British Asian MP Nusrat Ghani warns children who engage in harmful sexual behaviour should not be treated as ‘mini sex offenders’.
She leads efforts with charity Barnardo’s in a national inquiry that looks into the level of support provided for these children.
Titled ‘Now I Know It Was Wrong’, the report defines harmful sexual behaviour as ‘when children and young people (under 18) engage in sexual discussions or activities that are inappropriate for their age or stage of development.
It adds that ‘these activities can range from using sexually explicit words and phrases to full penetrative sex with other children or adults’.
It points out these children, if conveniently labelled as ‘mini sex offenders’, may struggle to integrate into the normal way of life.
Because many of them are victims of sexual abuse themselves, failing to see them as children ‘first and foremost’ will lead us to ignore the fact that ‘children and young people are more likely than adults to achieve successful rehabilitation’.

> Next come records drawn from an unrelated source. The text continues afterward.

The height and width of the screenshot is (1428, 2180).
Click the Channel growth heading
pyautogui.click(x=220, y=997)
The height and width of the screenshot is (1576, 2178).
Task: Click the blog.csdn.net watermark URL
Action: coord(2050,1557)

What’s worse, without formal advice and a strong network of support, they may continue to display inappropriate or even illegal sexual acts towards themselves and others.
The inquiry also identifies that young people nowadays are particular susceptible to fostering misconception about appropriate sexual behaviour, due to easy access to the Internet and ‘pervasive sexualised content’.
As a result, this could increase the chances of them relapsing into engaging in harmful sexual behaviour and becoming an offender again.
Calling for the public to refrain from ‘unnecessarily criminalising or stigmatising’ these young people, Ghani says:
“The key to this little understood problem is prevention and protection, so the Government must work with schools, local authorities, police and voluntary organisations to tackle it.
“In this smartphone age, parents must also play a vigilant role in protecting their children from harmful sexual behaviour and from harmful sexual images that cause damage they are too young to understand.”
The inquiry recommends closer collaboration between the government and organisations working in this space to produce and implement a national strategy that will prevent and respond to such behaviour among children.
It also presses parents to play a more proactive role in ‘protecting children from harmful content, and helping them to become critical consumers of what they are exposed to’.
A Department for Education spokesperson stresses the importance of sex education at schools:
“High quality sex and relationship education is a vital part of preparing young people for life in modern Britain, helping them make informed choices and stay safe.
“There are a range of resources available for teachers to help teach the importance of building healthy relationships, including new guidance on consent from the PSHE Association.
“Sex and relationship education is compulsory in all maintained secondary schools, and we expect academies to teach it as part of a broad and balanced curriculum.”
The panel aims to work with ministers, charities and experts to set up a working group to tackle harmful sexual behaviour by July 2017.